Anyway, it's just an argument I read and found to be persuasive. Feel free to correct me.

Another indicator that AI is a bubble

To me it's pretty obvious that AI is wildly over-hyped. But even so, the progress which has been made in the field is nothing short of astounding.

it looks like the capital needed to achieve it is drying up before it can be reached.

If nothing else, it's seems virtually certain to me that governments have realized the strategic implications of AI. Even without any private investment at all, the United States, China, and various other countries can throw quite a lot of resources at the problem.

For everyone here, nut perhaps especially the AGI believers, have your feelings changed at all over the last few months?

Not really, I'm still pretty confident that (1) within the next 10 years or so, we (humanity) will get to AGI; and (2) regardless, there will be huge changes to the world economy.

And apparently both experiments and mathematics indicates that what happens is "model collapse," i.e. with each iteration the new model performs worse.

Model collapse is not really a major concern.
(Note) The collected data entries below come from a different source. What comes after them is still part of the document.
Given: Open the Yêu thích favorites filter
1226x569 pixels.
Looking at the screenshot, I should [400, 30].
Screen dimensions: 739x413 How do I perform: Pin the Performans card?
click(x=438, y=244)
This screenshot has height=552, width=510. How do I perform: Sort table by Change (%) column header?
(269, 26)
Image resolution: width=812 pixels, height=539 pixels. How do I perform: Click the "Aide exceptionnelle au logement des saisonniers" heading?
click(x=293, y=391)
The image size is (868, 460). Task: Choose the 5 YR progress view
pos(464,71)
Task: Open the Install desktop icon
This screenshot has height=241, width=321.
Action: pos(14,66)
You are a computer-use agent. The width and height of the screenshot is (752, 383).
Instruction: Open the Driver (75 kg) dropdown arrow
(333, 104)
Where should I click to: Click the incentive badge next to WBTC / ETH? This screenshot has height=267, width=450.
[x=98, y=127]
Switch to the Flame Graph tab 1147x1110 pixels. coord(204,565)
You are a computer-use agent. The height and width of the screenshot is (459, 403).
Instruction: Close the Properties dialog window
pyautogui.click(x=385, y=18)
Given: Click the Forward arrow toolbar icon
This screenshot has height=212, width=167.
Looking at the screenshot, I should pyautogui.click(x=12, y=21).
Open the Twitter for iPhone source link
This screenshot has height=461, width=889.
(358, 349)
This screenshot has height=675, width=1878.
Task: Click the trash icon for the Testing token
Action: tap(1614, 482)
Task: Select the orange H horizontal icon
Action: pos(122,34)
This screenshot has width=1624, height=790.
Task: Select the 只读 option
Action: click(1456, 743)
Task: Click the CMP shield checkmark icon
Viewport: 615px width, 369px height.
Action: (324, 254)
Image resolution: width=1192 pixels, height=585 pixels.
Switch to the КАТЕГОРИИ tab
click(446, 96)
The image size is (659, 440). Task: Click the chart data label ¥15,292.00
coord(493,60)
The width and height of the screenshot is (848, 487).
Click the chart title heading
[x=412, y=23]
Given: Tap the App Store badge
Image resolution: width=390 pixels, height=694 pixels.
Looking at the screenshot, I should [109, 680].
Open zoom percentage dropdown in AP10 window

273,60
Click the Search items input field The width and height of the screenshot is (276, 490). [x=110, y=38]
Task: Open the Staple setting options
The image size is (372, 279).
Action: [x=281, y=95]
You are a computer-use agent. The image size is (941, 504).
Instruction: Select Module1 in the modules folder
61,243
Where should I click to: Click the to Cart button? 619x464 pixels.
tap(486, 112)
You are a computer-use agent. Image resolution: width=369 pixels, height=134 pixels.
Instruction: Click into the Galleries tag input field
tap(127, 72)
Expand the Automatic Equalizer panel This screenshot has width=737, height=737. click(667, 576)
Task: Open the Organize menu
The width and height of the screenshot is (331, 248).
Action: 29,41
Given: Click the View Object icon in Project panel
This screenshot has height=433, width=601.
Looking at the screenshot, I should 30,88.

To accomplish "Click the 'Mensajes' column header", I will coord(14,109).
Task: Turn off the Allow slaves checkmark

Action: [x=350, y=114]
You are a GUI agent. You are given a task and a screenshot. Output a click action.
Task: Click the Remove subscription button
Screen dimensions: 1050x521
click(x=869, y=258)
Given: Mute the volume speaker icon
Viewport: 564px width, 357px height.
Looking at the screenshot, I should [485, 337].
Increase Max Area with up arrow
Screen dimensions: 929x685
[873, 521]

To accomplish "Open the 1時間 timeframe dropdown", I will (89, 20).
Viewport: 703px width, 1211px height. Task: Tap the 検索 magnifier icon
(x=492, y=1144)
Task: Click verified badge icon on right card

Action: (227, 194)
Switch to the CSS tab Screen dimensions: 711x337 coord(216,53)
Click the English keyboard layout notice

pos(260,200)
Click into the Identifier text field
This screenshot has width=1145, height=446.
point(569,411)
The original researchers in that paper trained small models on only AI outputs (of the previous model). Them being small models, they made mistakes and the mistakes compounded over time. It's more like a Chinese whispers experiment.

Big companies make great use of synthetic data and autonomous training, in addition to human originated data. For example, consider Deepseek R1-Zero, which was just trained on reinforcement learning, verified signals and not human reasoning patterns. It was kind of weird and switched languages a lot but it did work and got smarter over the course of training. In fact, all modern models are trained in this way. When Claude occasionally slips into Chinese for a single word it's not because any human ever does that in the training corpus, it's because during the training process they have them autonomously bootstrap and get smarter over time and that's just how it goes. AIs are omnilingual by nature it seems.

Model collapse is not really a major concern.

If you say so, I have no reason to doubt you. But what does that say about the thought experiment I proposed? Are you saying that potentially the 1000th model could be significantly better than the first?

Yes, I think so, provided you were doing the training in a sophisticated way rather than solely training on the outputs of previous models without grading for quality or accuracy. You could get AIs to review the data for example for any errors or issues or have them work out a testing suite to check if the data is right. Data quality is very important, that and the right RL techniques are basically the two key things you need most to get right.

Microsoft Phi trains just on synthetic data and is very cost-efficient, that was its primary goal, making a good very small AI that can run on most PCs. But they curated the data a fair bit to make sure it was good.

In principle I think you could do the same for big first rate AIs too. It's just that it wouldn't be efficient to leave out human data and human curation (it's there, why not use it, the competition will) and you want something humans enjoy working with and not a schizo-sounding model. It'd be like o3 at its most alien but more so:

https://arxiv.org/html/2510.27338v1

they soared parted illusions overshadow marinade illusions overshadow marinade illusions overshadow marinade illusions

Number of relevant organic products depends on whether both of!mena get.demoteudes someone and gem jer eats SAND the protonation-bids, leading possibly to three product calculation

Like wtf does that mean? Who knows? This is an artifact from inhuman RL processes. The inhuman RL processes work, that's why they're used.